Abstract

An enhanced SARS-CoV-2 vaccine regimen could improve humoral vaccine response in patients with multiple sclerosis (MS) treated by anti-CD20. We aimed to evaluate the serological response and the neutralizing activity after BNT162b2 primary and booster vaccination in MS patients, including patients on anti-CD20 receiving a primary vaccine regimen enhanced with 3 injections. In this prospective longitudinal cohort study of 90 patients (47 on anti-CD20, 10 on fingolimod, 33 on natalizumab, dimethylfumarate or teriflunomide), anti-SARS-CoV-2 receptor binding domain (RBD) IgG antibodies were quantified and their neutralization capacity was evaluated by ELISA (GenScript) and a virus neutralization test against B.1 historical strain, delta and omicron variants, before and after 3 to 4 BNT162b2 injections. After primary vaccination scheme, anti-RBD positivity rate was strongly decreased in patients on anti-CD20 (28%[15%;44%] after 2 shots, 45%[29%;62%] after 3 shots) and fingolimod (50%[16%;84%]) compared to other treatments (100%[90%;100%]).

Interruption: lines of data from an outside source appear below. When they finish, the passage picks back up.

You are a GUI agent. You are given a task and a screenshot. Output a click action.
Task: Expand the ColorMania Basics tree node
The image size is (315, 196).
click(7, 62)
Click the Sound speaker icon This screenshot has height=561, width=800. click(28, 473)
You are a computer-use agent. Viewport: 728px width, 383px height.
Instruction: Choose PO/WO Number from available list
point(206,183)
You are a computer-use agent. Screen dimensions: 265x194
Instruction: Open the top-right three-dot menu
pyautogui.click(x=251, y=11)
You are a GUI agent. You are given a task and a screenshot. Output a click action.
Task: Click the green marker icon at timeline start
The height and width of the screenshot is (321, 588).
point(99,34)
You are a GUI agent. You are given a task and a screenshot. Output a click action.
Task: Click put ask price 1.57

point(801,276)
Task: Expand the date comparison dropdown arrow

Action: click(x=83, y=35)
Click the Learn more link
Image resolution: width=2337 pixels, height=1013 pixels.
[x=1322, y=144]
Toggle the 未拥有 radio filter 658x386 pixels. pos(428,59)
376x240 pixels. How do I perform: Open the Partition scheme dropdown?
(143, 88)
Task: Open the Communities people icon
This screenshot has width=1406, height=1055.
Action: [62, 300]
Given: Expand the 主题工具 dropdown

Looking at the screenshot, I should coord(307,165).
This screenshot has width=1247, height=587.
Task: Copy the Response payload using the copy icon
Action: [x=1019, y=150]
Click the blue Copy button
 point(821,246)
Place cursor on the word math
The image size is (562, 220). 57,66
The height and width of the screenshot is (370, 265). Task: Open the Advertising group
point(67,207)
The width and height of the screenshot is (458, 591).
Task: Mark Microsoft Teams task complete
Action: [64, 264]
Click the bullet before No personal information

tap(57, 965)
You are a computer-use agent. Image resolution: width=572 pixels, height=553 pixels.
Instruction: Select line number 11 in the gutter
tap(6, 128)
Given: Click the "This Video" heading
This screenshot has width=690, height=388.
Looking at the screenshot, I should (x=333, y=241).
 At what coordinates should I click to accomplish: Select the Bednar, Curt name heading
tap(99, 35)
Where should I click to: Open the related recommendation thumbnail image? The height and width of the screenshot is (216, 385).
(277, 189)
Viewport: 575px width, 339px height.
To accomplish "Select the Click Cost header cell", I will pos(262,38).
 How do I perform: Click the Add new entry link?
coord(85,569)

Neutralization activity was also decreased in patients on anti-CD20 and fingolimod, and notably low for Omicron variant in all patients (0-22%). Delayed booster vaccination was performed in 54 patients, leading to a mild increase of anti-RBD seropositivity in patients on anti-CD20, although still lower compared to other treatments (65%[43%;84%] versus 100%[87%;100%] respectively). After booster, Omicron neutralization activity remained low on anti-CD20 and fingolimod treated patients, but strongly increased in patients on other treatments (91%[72%;99%]). In MS patients on anti-CD20, an enhanced primary vaccination scheme moderately increased anti-RBD seropositivity and anti-RBD antibody titer, but neutralization activity remained modest even after a 4th booster injection.